• [PROVIDED INFORMATION]
:::

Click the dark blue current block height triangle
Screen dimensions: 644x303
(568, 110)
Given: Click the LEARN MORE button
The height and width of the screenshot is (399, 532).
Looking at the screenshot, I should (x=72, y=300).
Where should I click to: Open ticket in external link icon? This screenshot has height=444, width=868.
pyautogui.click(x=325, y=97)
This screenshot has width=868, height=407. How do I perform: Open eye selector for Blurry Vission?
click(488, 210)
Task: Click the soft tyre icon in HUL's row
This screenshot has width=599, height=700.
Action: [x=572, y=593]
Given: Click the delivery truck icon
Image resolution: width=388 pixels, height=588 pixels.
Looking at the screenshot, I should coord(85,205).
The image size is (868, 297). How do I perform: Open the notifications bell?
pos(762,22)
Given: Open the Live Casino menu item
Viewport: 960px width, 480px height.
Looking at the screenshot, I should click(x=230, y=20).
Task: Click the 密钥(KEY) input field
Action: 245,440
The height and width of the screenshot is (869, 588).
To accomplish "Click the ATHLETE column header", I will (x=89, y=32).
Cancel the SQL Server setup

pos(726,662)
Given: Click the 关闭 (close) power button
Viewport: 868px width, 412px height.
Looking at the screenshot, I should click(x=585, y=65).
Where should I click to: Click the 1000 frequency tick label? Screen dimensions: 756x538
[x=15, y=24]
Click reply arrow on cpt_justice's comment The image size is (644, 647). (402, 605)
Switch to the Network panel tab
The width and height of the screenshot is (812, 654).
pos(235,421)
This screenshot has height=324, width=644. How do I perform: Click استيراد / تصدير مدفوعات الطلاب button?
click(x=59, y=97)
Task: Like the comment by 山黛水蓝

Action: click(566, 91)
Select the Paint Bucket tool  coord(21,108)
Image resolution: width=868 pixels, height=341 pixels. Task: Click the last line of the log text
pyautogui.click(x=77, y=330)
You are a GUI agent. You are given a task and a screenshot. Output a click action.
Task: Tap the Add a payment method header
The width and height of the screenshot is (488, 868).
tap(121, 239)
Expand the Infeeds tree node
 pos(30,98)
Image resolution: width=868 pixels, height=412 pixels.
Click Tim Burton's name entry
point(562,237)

:::

• [INSTRUCTIONS TO FOLLOW]
Only the line that contains "Viewport: 960px width, 480px height." and the lines after it, through the end of the data above, are to be repeated exactly.

• [ANSWER BELOW]
Viewport: 960px width, 480px height.
Looking at the screenshot, I should click(x=230, y=20).
Task: Click the 密钥(KEY) input field
Action: 245,440
The height and width of the screenshot is (869, 588).
To accomplish "Click the ATHLETE column header", I will (x=89, y=32).
Cancel the SQL Server setup

pos(726,662)
Given: Click the 关闭 (close) power button
Viewport: 868px width, 412px height.
Looking at the screenshot, I should click(x=585, y=65).
Where should I click to: Click the 1000 frequency tick label? Screen dimensions: 756x538
[x=15, y=24]
Click reply arrow on cpt_justice's comment The image size is (644, 647). (402, 605)
Switch to the Network panel tab
The width and height of the screenshot is (812, 654).
pos(235,421)
This screenshot has height=324, width=644. How do I perform: Click استيراد / تصدير مدفوعات الطلاب button?
click(x=59, y=97)
Task: Like the comment by 山黛水蓝

Action: click(566, 91)
Select the Paint Bucket tool  coord(21,108)
Image resolution: width=868 pixels, height=341 pixels. Task: Click the last line of the log text
pyautogui.click(x=77, y=330)
You are a GUI agent. You are given a task and a screenshot. Output a click action.
Task: Tap the Add a payment method header
The width and height of the screenshot is (488, 868).
tap(121, 239)
Expand the Infeeds tree node
 pos(30,98)
Image resolution: width=868 pixels, height=412 pixels.
Click Tim Burton's name entry
point(562,237)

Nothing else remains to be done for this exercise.